Indeed, as Trump spent the day in Texas, that commission—which was formed with the intent of “securing schools” largely in response to the February Marjory Stoneman Douglas High shooting and is being chaired by Education Secretary Betsy DeVos—was embarking on its first field visit. But it’s hard to say what the education secretary and other administration officials in attendance took away from their three or so hours at the Hanover, Maryland, elementary school known for its progressive approach to student discipline. The visit was aimed at learning more about strategies for ensuring positive and supportive campus environments in part as a means of preventing school shootings. That’s a general approach that was endorsed by the Obama Administration, and one that, as I’ve previously reported, the new commission was in part designed to review and potentially phase out.
These past few days were an opportunity for the Trump administration to elucidate how it plans to address the scourge of school-based violence that has both ravaged and roused the country.
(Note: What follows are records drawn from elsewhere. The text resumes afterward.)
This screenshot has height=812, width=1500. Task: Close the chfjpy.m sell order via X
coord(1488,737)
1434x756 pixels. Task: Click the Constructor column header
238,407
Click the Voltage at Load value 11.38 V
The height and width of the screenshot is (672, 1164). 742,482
But, taken collectively, Trump’s blithe remarks and detachment from the country’s latest mass school shooting, Sanders’s refusal to offer specifics even during what was perhaps her most tender moment to date in the White House briefing room, and DeVos’s continued reticence about what she thinks will make schools safer suggest the administration might not do much in the way of substantive policy—at least not anytime soon.
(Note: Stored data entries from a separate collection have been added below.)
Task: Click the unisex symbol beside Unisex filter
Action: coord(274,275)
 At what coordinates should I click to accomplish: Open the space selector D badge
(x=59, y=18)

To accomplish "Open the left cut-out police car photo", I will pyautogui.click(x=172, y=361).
In other words, this past week amounted to the latest iteration of the administration’s style-over-substance approach to school massacres. Coincidentally, that week drew to a close on the fourth annual National Gun Violence Awareness Day. The day kicked off a weekend-long campaign in which advocates across the country—wearing orange, the color hunters wear to protect themselves from gunfire—will be rallying for policy change.
Developing high-quality policy on school shootings certainly won’t be easy, and the process shouldn’t be rushed. There’s little national consensus on what should be done, and much of the research on what works best is extremely mixed. So far, the most the administration has done is backward-looking, though still important: On Thursday afternoon, for example, DeVos approved a $1 million grant for the Santa Fe school district to help it recover from the trauma caused by the shooting. In March, she set aside the same amount in recovery-support aid for the Florida school district that includes Marjory Stoneman Douglas High.
For gun-control advocates, though,Trump’s inaction is made particularly egregious by his occasional flirtation with school-safety models that are unproven at best and absurd at worst. Indeed, never has it been more obvious that existing policy solutions—like increasing the number of law-enforcement officers on campus (one of the many strategies included in Santa Fe High’s award-winning school-safety plan) or arming teachers with guns (a tactic that Trump and other Republicans popularized after Parkland)—have fallen short. For many of those advocates, the president’s casual tone—Trump repeatedly described the gunman as “wacky,” according to several news reports—makes the inaction all the more difficult to bear.